» **DIRECTIONS**:
Write out the records that follow with every word intact.
- - -
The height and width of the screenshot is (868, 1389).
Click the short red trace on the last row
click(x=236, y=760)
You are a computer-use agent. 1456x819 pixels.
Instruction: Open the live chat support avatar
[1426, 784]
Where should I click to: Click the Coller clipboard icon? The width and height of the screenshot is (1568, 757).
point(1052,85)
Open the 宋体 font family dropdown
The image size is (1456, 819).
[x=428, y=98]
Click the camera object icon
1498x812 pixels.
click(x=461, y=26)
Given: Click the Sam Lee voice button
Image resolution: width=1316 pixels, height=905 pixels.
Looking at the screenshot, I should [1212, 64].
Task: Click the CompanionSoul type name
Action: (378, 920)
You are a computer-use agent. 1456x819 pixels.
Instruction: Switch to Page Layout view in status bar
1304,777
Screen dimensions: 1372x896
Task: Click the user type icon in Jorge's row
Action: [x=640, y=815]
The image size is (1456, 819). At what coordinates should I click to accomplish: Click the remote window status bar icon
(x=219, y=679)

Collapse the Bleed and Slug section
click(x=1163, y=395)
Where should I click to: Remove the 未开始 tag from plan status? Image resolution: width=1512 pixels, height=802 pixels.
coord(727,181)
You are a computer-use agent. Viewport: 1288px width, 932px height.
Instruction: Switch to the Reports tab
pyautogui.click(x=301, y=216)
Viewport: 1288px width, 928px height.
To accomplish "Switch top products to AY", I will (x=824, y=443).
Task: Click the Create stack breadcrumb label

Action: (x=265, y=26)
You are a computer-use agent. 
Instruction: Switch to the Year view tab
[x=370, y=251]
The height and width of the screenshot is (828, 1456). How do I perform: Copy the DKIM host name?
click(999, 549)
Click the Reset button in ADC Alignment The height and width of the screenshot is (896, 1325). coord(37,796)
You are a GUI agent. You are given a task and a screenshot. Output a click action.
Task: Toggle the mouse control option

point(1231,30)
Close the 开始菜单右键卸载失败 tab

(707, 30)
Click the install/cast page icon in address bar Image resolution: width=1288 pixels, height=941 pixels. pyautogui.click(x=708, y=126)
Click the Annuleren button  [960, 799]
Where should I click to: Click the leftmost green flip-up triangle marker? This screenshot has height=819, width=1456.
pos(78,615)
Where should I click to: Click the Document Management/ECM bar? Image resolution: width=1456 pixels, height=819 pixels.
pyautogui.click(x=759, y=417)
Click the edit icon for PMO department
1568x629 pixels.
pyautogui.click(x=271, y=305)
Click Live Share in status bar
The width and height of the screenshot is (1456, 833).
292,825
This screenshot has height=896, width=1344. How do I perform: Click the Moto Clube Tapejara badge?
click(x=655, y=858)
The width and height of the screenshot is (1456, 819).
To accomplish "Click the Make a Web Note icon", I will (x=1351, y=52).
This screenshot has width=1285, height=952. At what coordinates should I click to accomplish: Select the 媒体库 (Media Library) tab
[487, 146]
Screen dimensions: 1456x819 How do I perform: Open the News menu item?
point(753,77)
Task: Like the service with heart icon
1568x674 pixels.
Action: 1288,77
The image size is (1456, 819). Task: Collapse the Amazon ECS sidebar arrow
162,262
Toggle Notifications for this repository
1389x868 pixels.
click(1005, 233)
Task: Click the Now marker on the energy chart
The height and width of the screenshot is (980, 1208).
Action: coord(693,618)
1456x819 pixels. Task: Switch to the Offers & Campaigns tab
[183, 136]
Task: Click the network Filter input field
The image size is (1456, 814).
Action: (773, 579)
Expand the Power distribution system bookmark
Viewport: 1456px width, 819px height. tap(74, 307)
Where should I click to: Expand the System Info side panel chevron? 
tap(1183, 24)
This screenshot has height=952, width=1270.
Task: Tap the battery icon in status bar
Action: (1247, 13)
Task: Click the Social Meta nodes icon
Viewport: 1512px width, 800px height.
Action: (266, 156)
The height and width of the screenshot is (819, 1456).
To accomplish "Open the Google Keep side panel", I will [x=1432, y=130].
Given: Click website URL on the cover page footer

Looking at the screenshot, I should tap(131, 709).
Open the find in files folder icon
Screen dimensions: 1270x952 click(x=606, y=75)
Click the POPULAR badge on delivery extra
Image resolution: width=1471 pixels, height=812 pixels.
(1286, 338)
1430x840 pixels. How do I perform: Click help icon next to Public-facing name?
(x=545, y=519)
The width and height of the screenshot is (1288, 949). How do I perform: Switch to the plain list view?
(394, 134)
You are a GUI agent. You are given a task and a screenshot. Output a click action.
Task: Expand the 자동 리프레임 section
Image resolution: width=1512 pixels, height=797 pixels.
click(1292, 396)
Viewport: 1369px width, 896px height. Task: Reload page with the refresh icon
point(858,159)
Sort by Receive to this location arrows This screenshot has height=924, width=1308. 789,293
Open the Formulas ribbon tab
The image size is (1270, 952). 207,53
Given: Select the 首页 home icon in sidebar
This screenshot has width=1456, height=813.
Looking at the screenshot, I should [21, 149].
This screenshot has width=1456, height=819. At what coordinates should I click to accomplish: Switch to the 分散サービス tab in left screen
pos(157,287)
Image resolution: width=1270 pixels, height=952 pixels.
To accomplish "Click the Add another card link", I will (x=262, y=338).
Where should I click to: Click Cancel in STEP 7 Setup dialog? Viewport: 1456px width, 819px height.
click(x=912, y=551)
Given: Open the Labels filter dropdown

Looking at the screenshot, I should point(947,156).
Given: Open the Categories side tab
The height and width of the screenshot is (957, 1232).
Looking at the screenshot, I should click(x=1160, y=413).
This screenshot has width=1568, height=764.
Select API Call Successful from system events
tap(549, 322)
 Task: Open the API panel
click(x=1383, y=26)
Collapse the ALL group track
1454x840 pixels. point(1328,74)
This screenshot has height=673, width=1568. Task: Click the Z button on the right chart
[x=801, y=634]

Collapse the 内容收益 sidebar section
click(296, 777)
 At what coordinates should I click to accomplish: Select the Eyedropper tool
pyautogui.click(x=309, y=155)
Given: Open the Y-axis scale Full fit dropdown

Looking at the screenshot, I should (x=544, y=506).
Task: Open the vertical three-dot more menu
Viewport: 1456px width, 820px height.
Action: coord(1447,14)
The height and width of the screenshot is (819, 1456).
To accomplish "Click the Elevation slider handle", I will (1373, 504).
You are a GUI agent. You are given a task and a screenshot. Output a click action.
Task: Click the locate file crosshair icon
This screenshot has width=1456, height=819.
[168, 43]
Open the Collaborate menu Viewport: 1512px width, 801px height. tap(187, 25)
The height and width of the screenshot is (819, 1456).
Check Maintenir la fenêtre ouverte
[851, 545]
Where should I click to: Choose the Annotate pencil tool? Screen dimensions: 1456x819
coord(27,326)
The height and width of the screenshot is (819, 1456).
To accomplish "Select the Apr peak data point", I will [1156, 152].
- - -
» **SOLUTION**:
The height and width of the screenshot is (868, 1389).
Click the short red trace on the last row
click(x=236, y=760)
You are a computer-use agent. 1456x819 pixels.
Instruction: Open the live chat support avatar
[1426, 784]
Where should I click to: Click the Coller clipboard icon? The width and height of the screenshot is (1568, 757).
point(1052,85)
Open the 宋体 font family dropdown
The image size is (1456, 819).
[x=428, y=98]
Click the camera object icon
1498x812 pixels.
click(x=461, y=26)
Given: Click the Sam Lee voice button
Image resolution: width=1316 pixels, height=905 pixels.
Looking at the screenshot, I should [1212, 64].
Task: Click the CompanionSoul type name
Action: (378, 920)
You are a computer-use agent. 1456x819 pixels.
Instruction: Switch to Page Layout view in status bar
1304,777
Screen dimensions: 1372x896
Task: Click the user type icon in Jorge's row
Action: [x=640, y=815]
The image size is (1456, 819). At what coordinates should I click to accomplish: Click the remote window status bar icon
(x=219, y=679)

Collapse the Bleed and Slug section
click(x=1163, y=395)
Where should I click to: Remove the 未开始 tag from plan status? Image resolution: width=1512 pixels, height=802 pixels.
coord(727,181)
You are a computer-use agent. Viewport: 1288px width, 932px height.
Instruction: Switch to the Reports tab
pyautogui.click(x=301, y=216)
Viewport: 1288px width, 928px height.
To accomplish "Switch top products to AY", I will (x=824, y=443).
Task: Click the Create stack breadcrumb label

Action: (x=265, y=26)
You are a computer-use agent. 
Instruction: Switch to the Year view tab
[x=370, y=251]
The height and width of the screenshot is (828, 1456). How do I perform: Copy the DKIM host name?
click(999, 549)
Click the Reset button in ADC Alignment The height and width of the screenshot is (896, 1325). coord(37,796)
You are a GUI agent. You are given a task and a screenshot. Output a click action.
Task: Toggle the mouse control option

point(1231,30)
Close the 开始菜单右键卸载失败 tab

(707, 30)
Click the install/cast page icon in address bar Image resolution: width=1288 pixels, height=941 pixels. pyautogui.click(x=708, y=126)
Click the Annuleren button  [960, 799]
Where should I click to: Click the leftmost green flip-up triangle marker? This screenshot has height=819, width=1456.
pos(78,615)
Where should I click to: Click the Document Management/ECM bar? Image resolution: width=1456 pixels, height=819 pixels.
pyautogui.click(x=759, y=417)
Click the edit icon for PMO department
1568x629 pixels.
pyautogui.click(x=271, y=305)
Click Live Share in status bar
The width and height of the screenshot is (1456, 833).
292,825
This screenshot has height=896, width=1344. How do I perform: Click the Moto Clube Tapejara badge?
click(x=655, y=858)
The width and height of the screenshot is (1456, 819).
To accomplish "Click the Make a Web Note icon", I will (x=1351, y=52).
This screenshot has width=1285, height=952. At what coordinates should I click to accomplish: Select the 媒体库 (Media Library) tab
[487, 146]
Screen dimensions: 1456x819 How do I perform: Open the News menu item?
point(753,77)
Task: Like the service with heart icon
1568x674 pixels.
Action: 1288,77
The image size is (1456, 819). Task: Collapse the Amazon ECS sidebar arrow
162,262
Toggle Notifications for this repository
1389x868 pixels.
click(1005, 233)
Task: Click the Now marker on the energy chart
The height and width of the screenshot is (980, 1208).
Action: coord(693,618)
1456x819 pixels. Task: Switch to the Offers & Campaigns tab
[183, 136]
Task: Click the network Filter input field
The image size is (1456, 814).
Action: (773, 579)
Expand the Power distribution system bookmark
Viewport: 1456px width, 819px height. tap(74, 307)
Where should I click to: Expand the System Info side panel chevron? 
tap(1183, 24)
This screenshot has height=952, width=1270.
Task: Tap the battery icon in status bar
Action: (1247, 13)
Task: Click the Social Meta nodes icon
Viewport: 1512px width, 800px height.
Action: (266, 156)
The height and width of the screenshot is (819, 1456).
To accomplish "Open the Google Keep side panel", I will [x=1432, y=130].
Given: Click website URL on the cover page footer

Looking at the screenshot, I should tap(131, 709).
Open the find in files folder icon
Screen dimensions: 1270x952 click(x=606, y=75)
Click the POPULAR badge on delivery extra
Image resolution: width=1471 pixels, height=812 pixels.
(1286, 338)
1430x840 pixels. How do I perform: Click help icon next to Public-facing name?
(x=545, y=519)
The width and height of the screenshot is (1288, 949). How do I perform: Switch to the plain list view?
(394, 134)
You are a GUI agent. You are given a task and a screenshot. Output a click action.
Task: Expand the 자동 리프레임 section
Image resolution: width=1512 pixels, height=797 pixels.
click(1292, 396)
Viewport: 1369px width, 896px height. Task: Reload page with the refresh icon
point(858,159)
Sort by Receive to this location arrows This screenshot has height=924, width=1308. 789,293
Open the Formulas ribbon tab
The image size is (1270, 952). 207,53
Given: Select the 首页 home icon in sidebar
This screenshot has width=1456, height=813.
Looking at the screenshot, I should [21, 149].
This screenshot has width=1456, height=819. At what coordinates should I click to accomplish: Switch to the 分散サービス tab in left screen
pos(157,287)
Image resolution: width=1270 pixels, height=952 pixels.
To accomplish "Click the Add another card link", I will (x=262, y=338).
Where should I click to: Click Cancel in STEP 7 Setup dialog? Viewport: 1456px width, 819px height.
click(x=912, y=551)
Given: Open the Labels filter dropdown

Looking at the screenshot, I should point(947,156).
Given: Open the Categories side tab
The height and width of the screenshot is (957, 1232).
Looking at the screenshot, I should click(x=1160, y=413).
This screenshot has width=1568, height=764.
Select API Call Successful from system events
tap(549, 322)
 Task: Open the API panel
click(x=1383, y=26)
Collapse the ALL group track
1454x840 pixels. point(1328,74)
This screenshot has height=673, width=1568. Task: Click the Z button on the right chart
[x=801, y=634]

Collapse the 内容收益 sidebar section
click(296, 777)
 At what coordinates should I click to accomplish: Select the Eyedropper tool
pyautogui.click(x=309, y=155)
Given: Open the Y-axis scale Full fit dropdown

Looking at the screenshot, I should (x=544, y=506).
Task: Open the vertical three-dot more menu
Viewport: 1456px width, 820px height.
Action: coord(1447,14)
The height and width of the screenshot is (819, 1456).
To accomplish "Click the Elevation slider handle", I will (1373, 504).
You are a GUI agent. You are given a task and a screenshot. Output a click action.
Task: Click the locate file crosshair icon
This screenshot has width=1456, height=819.
[168, 43]
Open the Collaborate menu Viewport: 1512px width, 801px height. tap(187, 25)
The height and width of the screenshot is (819, 1456).
Check Maintenir la fenêtre ouverte
[851, 545]
Where should I click to: Choose the Annotate pencil tool? Screen dimensions: 1456x819
coord(27,326)
The height and width of the screenshot is (819, 1456).
To accomplish "Select the Apr peak data point", I will [1156, 152].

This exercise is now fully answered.